▶ **Reading text**:
________________

It starts with the strike of a match and a sizzle as that match sparks into a flame. A soothing waft of sweetgrass smoke follows as Jody Funk, an Executive Assistant at Suncor, begins her smudge.

Jody is from the Métis community of San Clara, Manitoba, and is new to smudging having learned about it through Suncor’s Indigenous employee inclusion network, Journeys. She embraces the ceremony because of its healing and calming benefits.

“As a Métis woman, I didn’t smudge because my family didn’t,” explains Jody. “When my parents were younger, they identified as French because it was safer than being Métis. I have adopted smudging and I do it when I want to release negativity, fear, worry and anxiety. It’s a beautiful concept and I feel it’s an incredible mind tool.” 

As the flame dies on her tight braid of sweetgrass (Jody’s favourite of the traditional medicines), smoke drifts into the air. The smell is calming. Elders teach that the smoke from medicines such as sweetgrass, sage and cedar stimulate endorphin production and promote healing. 

Jody sweeps the smoke across her eyes, ears, mouth, heart and her feet so she may see, hear, speak, feel and walk a path of truth, compassion, care and love. In addition to healing, Indigenous People believe that as the smudge smoke rises, it carries prayers to the ancestors and Creator in the spirit world. 

Jody’s smudging ceremonies are usually only for her, but she recently held a ceremony with her mother, brother and three children that was particularly meaningful.

“My dad passed away 15 years ago, and my mom wanted to have a ceremony this summer on the family farm to release his ashes,” says Jody. “We used cedar that my brother brought to perform a smudge ceremony to say goodbye to my dad. It was very special to me because it gave me a chance to teach my children about smudging.”

Not over-the-counter medicine

There is no wrong way to smudge, all one needs are good intentions, matches and of course, the right medicine. There are four sacred medicines in Indigenous culture: tobacco, sweetgrass, sage and cedar.  

Although the medicine used in smudging isn’t found at a pharmacy, you can find Mother Earth’s healing herbs by simply taking a nature walk.

Jody collected sage during a medicine harvest in Calgary, an annual event held by Journeys. 

“I was really proud to be a part of the harvest,” says Jody. I collected two bundles of sage—my first time harvesting my own medicine, which makes it even more precious to me.”

Journeys members gather on Nose Hill in Calgary to harvest traditional Indigenous medicine and learn traditional Blookfoot teachings.
Journeys members gather on Nose Hill in Calgary to harvest traditional Indigenous medicine and learn traditional Blookfoot teachings.
Event participants practiced COVID-19 protocols in place at the time.

Under the July heat dome, Jody and about 15 other Suncor employees hiked to the Siksikaitsitapi Medicine Wheel—a Blackfoot monument on Nose Hill—where they learned about Blackfoot traditions, listened to a drum song and were taught how to harvest sage. As part of the protocol, tobacco and prayers were offered before picking the medicine.

________________

▶ **Data extract**:

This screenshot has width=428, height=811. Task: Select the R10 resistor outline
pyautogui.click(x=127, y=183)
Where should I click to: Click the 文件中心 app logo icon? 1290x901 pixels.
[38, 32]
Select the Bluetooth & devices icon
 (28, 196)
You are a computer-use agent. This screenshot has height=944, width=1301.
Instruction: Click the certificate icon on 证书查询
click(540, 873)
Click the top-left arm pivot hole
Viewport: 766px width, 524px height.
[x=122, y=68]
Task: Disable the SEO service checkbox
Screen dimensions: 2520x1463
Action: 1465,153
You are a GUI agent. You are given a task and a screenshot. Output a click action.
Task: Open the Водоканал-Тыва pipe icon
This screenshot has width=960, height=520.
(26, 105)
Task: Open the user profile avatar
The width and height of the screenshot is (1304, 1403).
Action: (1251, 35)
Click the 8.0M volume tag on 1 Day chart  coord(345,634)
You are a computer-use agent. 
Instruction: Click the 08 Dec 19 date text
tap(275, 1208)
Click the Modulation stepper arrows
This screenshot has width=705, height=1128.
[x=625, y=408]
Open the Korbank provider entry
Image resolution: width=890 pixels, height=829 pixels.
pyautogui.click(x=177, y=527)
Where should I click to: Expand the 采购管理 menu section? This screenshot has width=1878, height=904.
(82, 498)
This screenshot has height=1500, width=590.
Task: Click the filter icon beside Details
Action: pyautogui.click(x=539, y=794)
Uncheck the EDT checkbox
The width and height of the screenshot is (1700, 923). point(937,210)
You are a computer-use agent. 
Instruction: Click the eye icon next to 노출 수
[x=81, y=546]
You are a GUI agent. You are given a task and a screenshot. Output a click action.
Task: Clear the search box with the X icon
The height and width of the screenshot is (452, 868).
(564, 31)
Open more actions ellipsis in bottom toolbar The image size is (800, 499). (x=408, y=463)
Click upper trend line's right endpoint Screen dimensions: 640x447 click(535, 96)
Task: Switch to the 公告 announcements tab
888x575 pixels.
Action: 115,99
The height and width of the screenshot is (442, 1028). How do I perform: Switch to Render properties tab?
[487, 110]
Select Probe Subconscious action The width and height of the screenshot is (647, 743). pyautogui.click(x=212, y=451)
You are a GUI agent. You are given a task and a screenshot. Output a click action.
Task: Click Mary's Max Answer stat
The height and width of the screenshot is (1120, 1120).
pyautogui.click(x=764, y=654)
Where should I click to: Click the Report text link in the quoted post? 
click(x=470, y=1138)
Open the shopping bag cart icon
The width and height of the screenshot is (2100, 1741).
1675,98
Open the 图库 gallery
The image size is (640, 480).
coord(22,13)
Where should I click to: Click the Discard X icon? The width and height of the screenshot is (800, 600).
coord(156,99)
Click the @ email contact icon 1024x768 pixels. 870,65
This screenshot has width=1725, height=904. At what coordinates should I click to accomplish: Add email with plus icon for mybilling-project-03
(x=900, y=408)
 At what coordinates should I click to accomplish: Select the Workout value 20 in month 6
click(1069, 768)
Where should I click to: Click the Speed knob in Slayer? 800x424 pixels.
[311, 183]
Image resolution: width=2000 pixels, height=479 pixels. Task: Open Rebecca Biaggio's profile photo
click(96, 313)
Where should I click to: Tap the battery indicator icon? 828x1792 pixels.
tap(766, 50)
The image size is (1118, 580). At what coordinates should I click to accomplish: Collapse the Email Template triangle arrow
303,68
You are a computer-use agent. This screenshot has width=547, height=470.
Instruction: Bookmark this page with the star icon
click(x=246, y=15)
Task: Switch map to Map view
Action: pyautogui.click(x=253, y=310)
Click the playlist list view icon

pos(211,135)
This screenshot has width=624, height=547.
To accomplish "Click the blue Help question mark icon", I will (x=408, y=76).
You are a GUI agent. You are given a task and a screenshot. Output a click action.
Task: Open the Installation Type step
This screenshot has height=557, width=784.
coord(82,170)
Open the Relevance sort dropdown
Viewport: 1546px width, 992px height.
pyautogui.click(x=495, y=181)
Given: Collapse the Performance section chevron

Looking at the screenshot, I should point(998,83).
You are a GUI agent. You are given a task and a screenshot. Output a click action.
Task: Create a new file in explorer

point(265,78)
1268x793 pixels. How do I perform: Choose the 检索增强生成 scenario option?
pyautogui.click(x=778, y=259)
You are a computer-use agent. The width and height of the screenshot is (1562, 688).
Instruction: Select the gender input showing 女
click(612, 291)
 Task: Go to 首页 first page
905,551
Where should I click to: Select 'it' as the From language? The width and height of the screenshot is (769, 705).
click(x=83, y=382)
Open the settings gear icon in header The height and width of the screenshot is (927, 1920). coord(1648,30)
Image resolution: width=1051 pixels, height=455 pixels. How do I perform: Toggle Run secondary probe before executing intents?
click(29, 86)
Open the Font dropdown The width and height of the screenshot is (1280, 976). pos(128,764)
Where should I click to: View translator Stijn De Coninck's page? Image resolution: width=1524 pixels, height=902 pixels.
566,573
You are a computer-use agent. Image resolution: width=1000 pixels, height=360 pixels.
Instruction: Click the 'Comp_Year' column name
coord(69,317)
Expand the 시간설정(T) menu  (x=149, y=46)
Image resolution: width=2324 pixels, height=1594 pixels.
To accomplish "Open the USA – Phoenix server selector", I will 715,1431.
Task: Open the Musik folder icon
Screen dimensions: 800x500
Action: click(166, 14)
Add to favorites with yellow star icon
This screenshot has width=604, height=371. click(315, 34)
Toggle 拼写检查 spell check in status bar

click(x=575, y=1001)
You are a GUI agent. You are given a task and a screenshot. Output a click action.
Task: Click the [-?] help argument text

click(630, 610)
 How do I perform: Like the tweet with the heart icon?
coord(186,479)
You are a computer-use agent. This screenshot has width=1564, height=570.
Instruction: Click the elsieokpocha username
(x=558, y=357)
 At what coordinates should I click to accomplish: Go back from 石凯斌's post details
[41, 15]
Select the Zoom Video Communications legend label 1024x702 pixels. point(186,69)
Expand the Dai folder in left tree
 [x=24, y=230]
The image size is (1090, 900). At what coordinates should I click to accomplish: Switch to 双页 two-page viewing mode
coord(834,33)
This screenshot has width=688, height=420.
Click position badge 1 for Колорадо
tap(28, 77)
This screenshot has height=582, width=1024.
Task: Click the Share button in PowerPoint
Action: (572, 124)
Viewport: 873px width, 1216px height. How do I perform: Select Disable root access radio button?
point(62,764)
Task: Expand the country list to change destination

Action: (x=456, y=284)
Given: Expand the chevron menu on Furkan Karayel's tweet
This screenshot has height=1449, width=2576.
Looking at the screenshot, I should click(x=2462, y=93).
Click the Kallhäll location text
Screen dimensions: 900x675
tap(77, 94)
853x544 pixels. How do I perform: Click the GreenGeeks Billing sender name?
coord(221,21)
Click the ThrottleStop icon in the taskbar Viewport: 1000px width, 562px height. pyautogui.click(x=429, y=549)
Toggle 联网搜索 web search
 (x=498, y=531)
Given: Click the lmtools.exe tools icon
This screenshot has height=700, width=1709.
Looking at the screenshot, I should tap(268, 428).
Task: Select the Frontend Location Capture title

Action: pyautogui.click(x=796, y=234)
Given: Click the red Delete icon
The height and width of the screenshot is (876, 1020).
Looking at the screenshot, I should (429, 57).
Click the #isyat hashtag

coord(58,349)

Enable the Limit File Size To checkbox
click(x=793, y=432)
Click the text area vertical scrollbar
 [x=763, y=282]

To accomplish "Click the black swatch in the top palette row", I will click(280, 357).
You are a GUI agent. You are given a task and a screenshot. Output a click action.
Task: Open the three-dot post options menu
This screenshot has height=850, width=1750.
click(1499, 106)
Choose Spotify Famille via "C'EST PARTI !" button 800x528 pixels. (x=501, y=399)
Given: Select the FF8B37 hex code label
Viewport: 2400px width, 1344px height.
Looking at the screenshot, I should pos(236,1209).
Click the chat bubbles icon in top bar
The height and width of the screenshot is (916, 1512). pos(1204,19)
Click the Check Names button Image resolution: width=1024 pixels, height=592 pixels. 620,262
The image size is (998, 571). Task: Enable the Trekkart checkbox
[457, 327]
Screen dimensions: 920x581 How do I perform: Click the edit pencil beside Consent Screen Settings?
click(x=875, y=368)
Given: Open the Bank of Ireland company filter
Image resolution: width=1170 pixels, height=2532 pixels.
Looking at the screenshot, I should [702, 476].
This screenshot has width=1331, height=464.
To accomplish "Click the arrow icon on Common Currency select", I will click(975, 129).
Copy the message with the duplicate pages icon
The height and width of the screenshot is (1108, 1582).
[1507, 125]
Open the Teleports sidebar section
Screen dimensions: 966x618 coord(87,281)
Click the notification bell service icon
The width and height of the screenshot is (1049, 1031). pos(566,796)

________________

▶ **Work to complete**:
(A) Say whether each statement agrees with the smudging article, giving yes or no and quoting the article's deciding words: (i) Sweetgrass is Jody's favourite of the traditional medicines; (ii) Jody smudged while growing up because her family did; (iii) the ceremony to say goodbye to her father used sage from the Calgary harvest.
(B) Copy the stretch of the smudging article from "Jody sweeps the" through "was particularly meaningful.", word for word.

▶ **Exercise responses**:
(A)
(i) Yes: "her tight braid of sweetgrass (Jody’s favourite of the traditional medicines)"
(ii) No: "As a Métis woman, I didn’t smudge because my family didn’t"
(iii) No: "We used cedar that my brother brought to perform a smudge ceremony to say goodbye to my dad."

(B)
Jody sweeps the smoke across her eyes, ears, mouth, heart and her feet so she may see, hear, speak, feel and walk a path of truth, compassion, care and love. In addition to healing, Indigenous People believe that as the smudge smoke rises, it carries prayers to the ancestors and Creator in the spirit world. 

Jody’s smudging ceremonies are usually only for her, but she recently held a ceremony with her mother, brother and three children that was particularly meaningful.